- **WHAT IS EXPECTED**: Continue the forum thread on PyCUDA dot products running slower on the GPU than the CPU, starting right after its final sentence.

- **SOURCE DOCUMENT**:
--- Start ---

Discussion:
GPUs slower than CPU on dot product
archana sapkota
2017-04-25 19:49:38 UTC
Hello,
I just started working with PyCUDA. Basically whole CUDA is new to me. I
was trying to get to use the GPU to compute dot products of a large number
of vectors. Cause it was taking several days using multiple CPU cores.

But with my first try, I am sad that I did not see the boost in speed. Here
is a piece of code that I am currently running. This is just to see how
much speedup I will be getting. My vector of interest has a dimension of
around "3000". So eventually I will be computing dot product ( or L2 norm)
of those vectors.

I would highly appreciate if someone could suggest what I am missing and
how I could achieve my goal.

I also see some difference in results on numpy and on GPUs. Not as big a
concern right now but I am curious why.

Here is a sample code I m working with:

import pycuda.gpuarray as gpuarray
import pycuda.reduction as reduction
import pycuda.driver as cuda
import pycuda.autoinit
from pycuda.compiler import SourceModule
import numpy
import time

krnl = reduction.ReductionKernel(numpy.float32, neutral="0",
reduce_expr="a+b", map_expr="x[i]*y[i]",
arguments="float *x, float *y")
ssd = reduction.ReductionKernel(numpy.float32, neutral="0",
reduce_expr="a+b", map_expr="(x[i] - y[i])*(x[i] - y[i])",
arguments="float *x, float *y")

for i in range(10):
a = numpy.random.randn(3000)
b = numpy.random.randn(3000)

a_gpu = gpuarray.to_gpu(a.astype(numpy.float32))
b_gpu = gpuarray.to_gpu(b.astype(numpy.float32))

start = time.time()
numpy_dot = numpy.dot(a,b)
end = time.time()
dt = end - start

print ("CPU time", dt)
print ("numpy_dot", numpy_dot)
print ("numpy_euclid", numpy_ssd)

start = time.time()
my_dot_prod = krnl(a_gpu, b_gpu).get()
end = time.time()

dt = end - start
print ("GPU time", dt)
print ("my dot product", my_dot_prod)
print ("my euclid", my_euclid)
print ("\n")

Example timings are:
CPU time 5.9604644775390625e-06
numpy_dot -19.7736554062 <(773)%20655-4062>
numpy_ssd 5975.41368065
GPU time 0.0009388923645019531
my dot product -19.77365493774414
my ssd 5975.4140625

Thanks,
Arch
Lev E Givon
2017-04-25 20:11:42 UTC
On Tue, Apr 25, 2017 at 3:49 PM, archana sapkota
Post by archana sapkota
Hello,
I just started working with PyCUDA. Basically whole CUDA is new to me. I was
trying to get to use the GPU to compute dot products of a large number of
vectors. Cause it was taking several days using multiple CPU cores.

--- End ---

- **RAW DATA**:
--- Start ---

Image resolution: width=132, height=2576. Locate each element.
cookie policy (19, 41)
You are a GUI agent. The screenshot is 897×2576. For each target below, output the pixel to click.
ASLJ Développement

--- End ---

- **RESULT FOR THIS TASK**:
But with my first try, I am sad that I did not see the boost in speed. Here
is a piece of code that I am currently running. This is just to see how much
speedup I will be getting. My vector of interest has a dimension of around
"3000". So eventually I will be computing dot product ( or L2 norm) of those
vectors.
I would highly appreciate if someone could suggest what I am missing and how
I could achieve my goal.
I also see some difference in results on numpy and on GPUs. Not as big a
concern right now but I am curious why.
import pycuda.gpuarray as gpuarray
import pycuda.reduction as reduction
import pycuda.driver as cuda
import pycuda.autoinit
from pycuda.compiler import SourceModule
import numpy
import time
krnl = reduction.ReductionKernel(numpy.float32, neutral="0",
reduce_expr="a+b", map_expr="x[i]*y[i]",
arguments="float *x, float *y")
ssd = reduction.ReductionKernel(numpy.float32, neutral="0",
reduce_expr="a+b", map_expr="(x[i] - y[i])*(x[i] - y[i])",
arguments="float *x, float *y")
a = numpy.random.randn(3000)
b = numpy.random.randn(3000)
a_gpu = gpuarray.to_gpu(a.astype(numpy.float32))
b_gpu = gpuarray.to_gpu(b.astype(numpy.float32))
start = time.time()
numpy_dot = numpy.dot(a,b)
end = time.time()
dt = end - start
print ("CPU time", dt)
print ("numpy_dot", numpy_dot)
print ("numpy_euclid", numpy_ssd)
start = time.time()
my_dot_prod = krnl(a_gpu, b_gpu).get()
end = time.time()
dt = end - start
print ("GPU time", dt)
print ("my dot product", my_dot_prod)
print ("my euclid", my_euclid)
print ("\n")
CPU time 5.9604644775390625e-06
numpy_dot -19.7736554062
numpy_ssd 5975.41368065
GPU time 0.0009388923645019531
my dot product -19.77365493774414
my ssd 5975.4140625
Thanks,
Arch
Several points:

- The first time you invoke the kernel will be slower than subsequent
invocations because of the time taken to compile the kernel.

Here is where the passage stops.